Antifungal Agents/pharmacology , Biofilms/drug effects , Candida albicans/physiology , Candida albicans/radiation effects , Lasers, Semiconductor , Metal Nanoparticles/chemistry , Silver/pharmacology , Candida albicans/drug effects , Hydrogen-Ion Concentration , Metal Nanoparticles/ultrastructure , Microbial Sensitivity Tests , Microbial Viability/drug effects , Particle Size
Carbon dot (Cdot) nanoparticles are an emerging class of carbon nanomaterials with a promising potential for drug delivery and bio imaging applications. Although the interaction between Cdots and non-immune cell types has been well studied, Cdot interactions with macrophages have not been investigated. Exposure of Cdot nanoparticles to J774.1 cells, a murine macrophage cell line, resulted in minimal toxicity, where notable toxicity was only seen with Cdot concentrations higher than 0.5 mg/ml. Flow cytometric analysis revealed that Cdots prepared from citric acid were internalized at significantly higher levels by macrophages compared with those prepared from bamboo leaves. Interestingly, macrophages preferentially took up phenylboronic acid (PB)-modified nanoparticles. By fluorescence microscopy, strong blue light-specific punctate Cdot fluorescence resembling Cdot structures in the cytosolic space was mostly observed in J774.1 macrophages exposed to PB-modified nanoparticles and not unmodified Cdot nanoparticles.
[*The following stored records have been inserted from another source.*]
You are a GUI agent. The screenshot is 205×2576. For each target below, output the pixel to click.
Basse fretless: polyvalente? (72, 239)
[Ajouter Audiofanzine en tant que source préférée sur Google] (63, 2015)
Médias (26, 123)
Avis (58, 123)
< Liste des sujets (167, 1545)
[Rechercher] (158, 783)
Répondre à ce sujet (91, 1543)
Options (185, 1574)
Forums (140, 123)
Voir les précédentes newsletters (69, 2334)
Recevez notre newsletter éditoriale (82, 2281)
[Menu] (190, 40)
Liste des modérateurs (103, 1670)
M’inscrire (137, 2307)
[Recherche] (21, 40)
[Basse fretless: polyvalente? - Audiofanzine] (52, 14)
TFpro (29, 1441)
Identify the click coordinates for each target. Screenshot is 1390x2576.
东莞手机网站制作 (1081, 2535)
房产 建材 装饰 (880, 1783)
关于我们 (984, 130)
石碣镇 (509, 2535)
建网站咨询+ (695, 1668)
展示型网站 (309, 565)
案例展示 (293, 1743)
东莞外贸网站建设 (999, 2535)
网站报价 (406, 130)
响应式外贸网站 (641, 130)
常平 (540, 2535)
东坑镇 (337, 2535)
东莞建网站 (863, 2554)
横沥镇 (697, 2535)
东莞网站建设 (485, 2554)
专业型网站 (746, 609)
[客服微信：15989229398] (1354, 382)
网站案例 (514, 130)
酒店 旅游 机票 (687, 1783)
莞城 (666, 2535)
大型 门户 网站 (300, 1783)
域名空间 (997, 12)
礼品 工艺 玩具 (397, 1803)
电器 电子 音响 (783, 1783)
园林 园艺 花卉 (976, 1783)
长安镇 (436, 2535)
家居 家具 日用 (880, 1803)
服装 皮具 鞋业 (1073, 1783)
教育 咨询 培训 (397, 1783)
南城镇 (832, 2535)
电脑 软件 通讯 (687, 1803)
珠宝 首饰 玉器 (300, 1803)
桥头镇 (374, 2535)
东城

PB binds to sialic acid residues that are overexpressed on diseased cell surfaces. Our findings demonstrate that PB-conjugated Cdots can be taken up by macrophages with low toxicity and high efficiency. These modified Cdots can be used to deliver drugs to suppress or eliminate aberrant immune cells such as macrophages associated with tumors such as tumor-associated macrophages.